July 26, 1999
Volume 51, No. 36
Lifestyle puts inner-city patients at risk for hepatitis C
In a study of inner-city patients with chronic hepatitis C (HCV) infections, Emory researchers have found that certain risk factors not only increase their chances for the development of acute hepatitis C virus, but also make them particularly vulnerable to developing the chronic form of the disease.
Emory digestive diseases specialist Christine Bruno conducted a yearlong study, along with Lafaine Grant and Joanne Carey, of prospective evaluation of risk factors for chronic HCV among inner-city, lower-income patients in a gastrointestinal diseases clinic at Grady Hospital.
Of the 103 patients studied, 33 were African-American males, 33 were African-American females, 26 were Caucasian males and 11 were Caucasian females. Mean age of the patients was 45. At least one risk factor for HCV was identified in 96 percent of those studied, while the majority had two or more risk factors.
The most common risk factor for all patients was drug use, either through injection or cocaine used intranasally. Eighty-one percent of Caucasian males and 60 percent of African-American males had used drugs, along with 63 percent of Caucasian females and 45 percent of African-American females. In addition, three-fourths of Caucasian males reported a history of drug use in their partners, although few African-American males reported such use.

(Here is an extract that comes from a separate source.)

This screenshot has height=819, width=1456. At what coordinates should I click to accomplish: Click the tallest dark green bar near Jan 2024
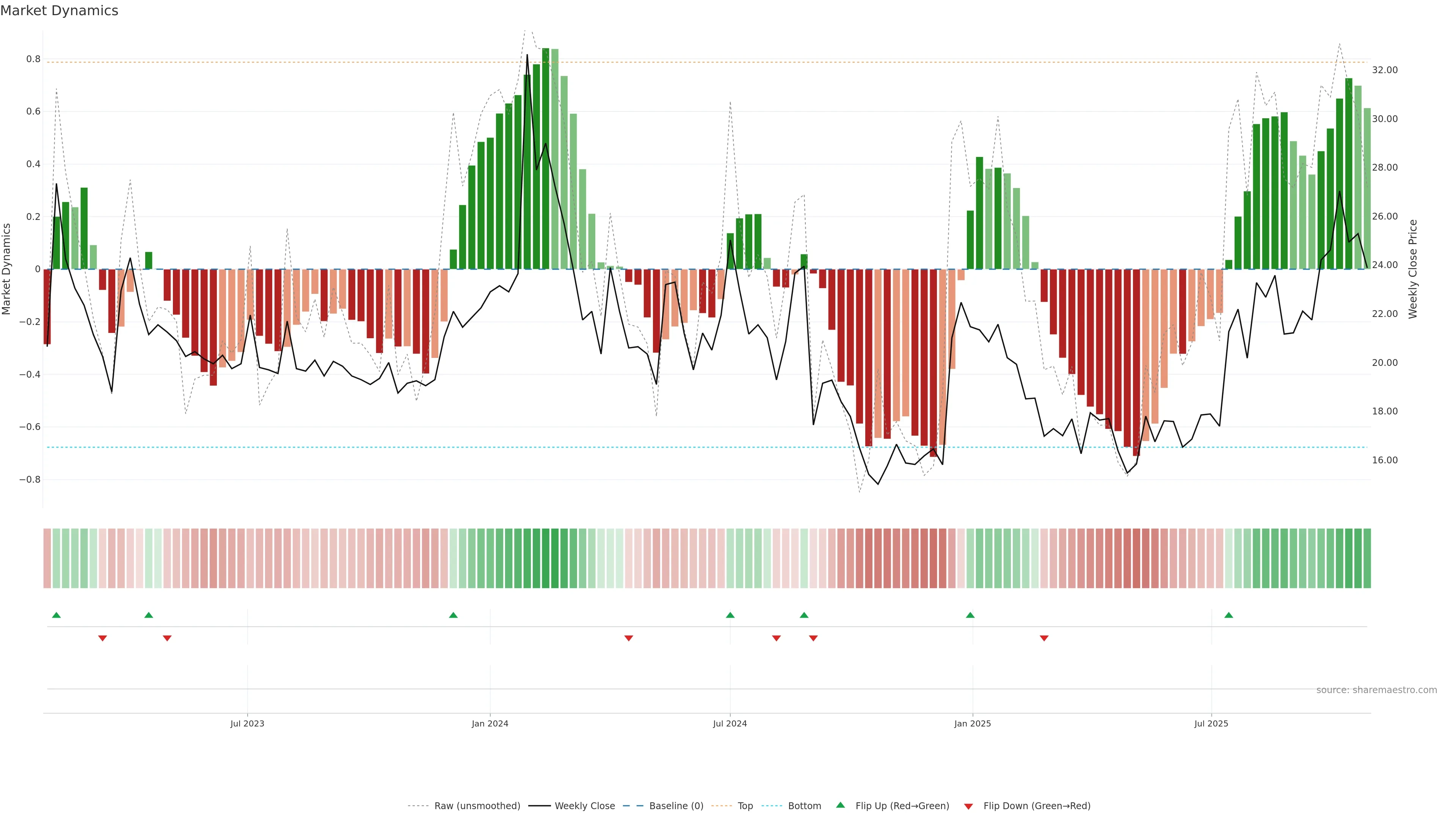546,158
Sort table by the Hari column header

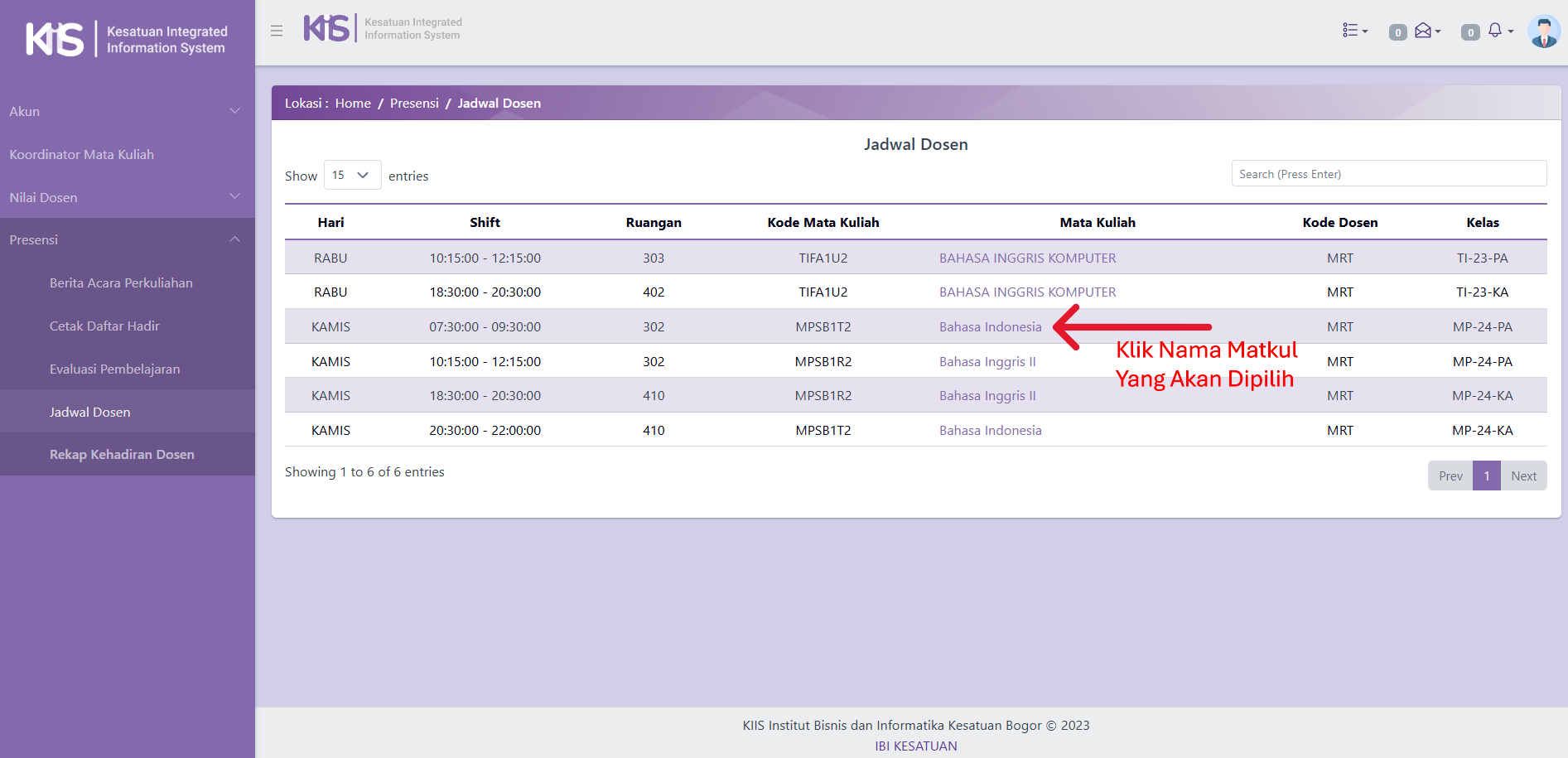point(330,223)

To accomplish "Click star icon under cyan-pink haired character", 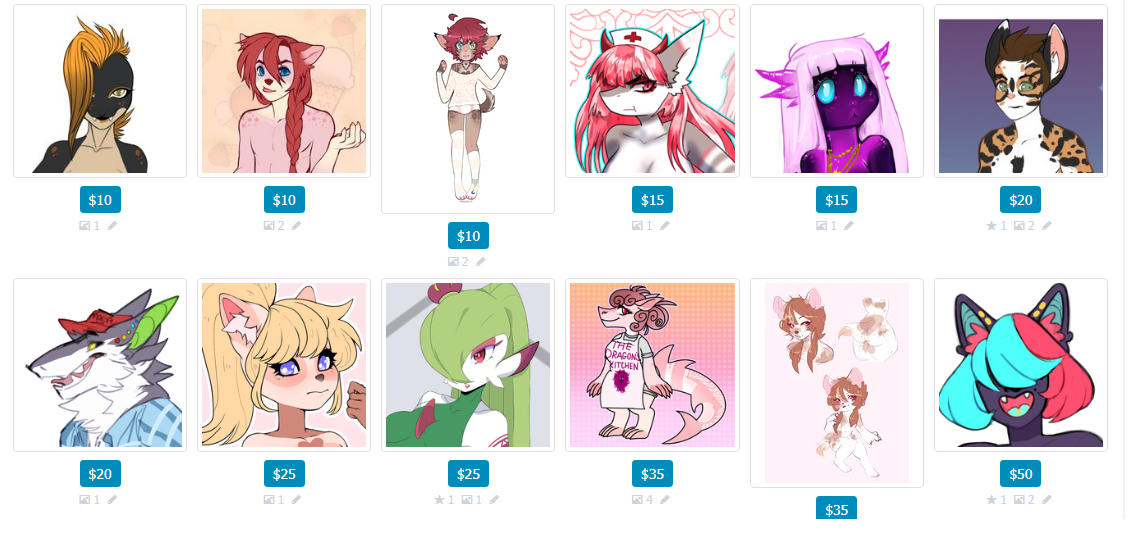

In males without a history of drug use, a large number of lifetime heterosexual partners (greater than 20), was the greatest risk factor. Eighty percent of Caucasian males and 62 percent of African-American males had had more than 20 partners. In females with no history of drug use, blood transfusion was the largest single risk factor. Three-fourths of Caucasian females and 39 percent of African-American females had had a blood transfusion. One of three African-American females with no drug use worked in a health care setting. In 4 percent of patients, no risk factor could be identified.
In addition to those factors identified as responsible for the initial infection, the researchers also found that between 60 percent and 80 percent of the patients were significant abusers of alcohol, placing them at increased risk for eventual progression of a chronic condition to end-stage liver disease.
"In studying the inner-city population with chronic HCV infection, not only do we have to deal with the disease itself and how it was acquired but also with issues such as quality of life and co-factors such as alcohol abuse," Bruno pointed out. "Although we know how to prevent end-stage liver disease, if we do not deal with these additional risk factors, the patients will return to drugs or alcohol and, with no protective antibodies, will continue to suffer complications from their disease."
Although new cases of hepatitis C virus are actually decreasing in the general population, and a percentage of those with acute HCV do not progress to chronic disease, inner-city patients with HCV are still at high risk, said Bruno. Complications from chronic HCV leading to end-stage liver disease are expected to peak in about 2010. "It is very rare not to find additional risk factors for chronic HCV disease in the inner city," she said. "In addition to addressing the demographics of disease and its spectrum, we need to address treatment in terms of the whole person, not just the disease."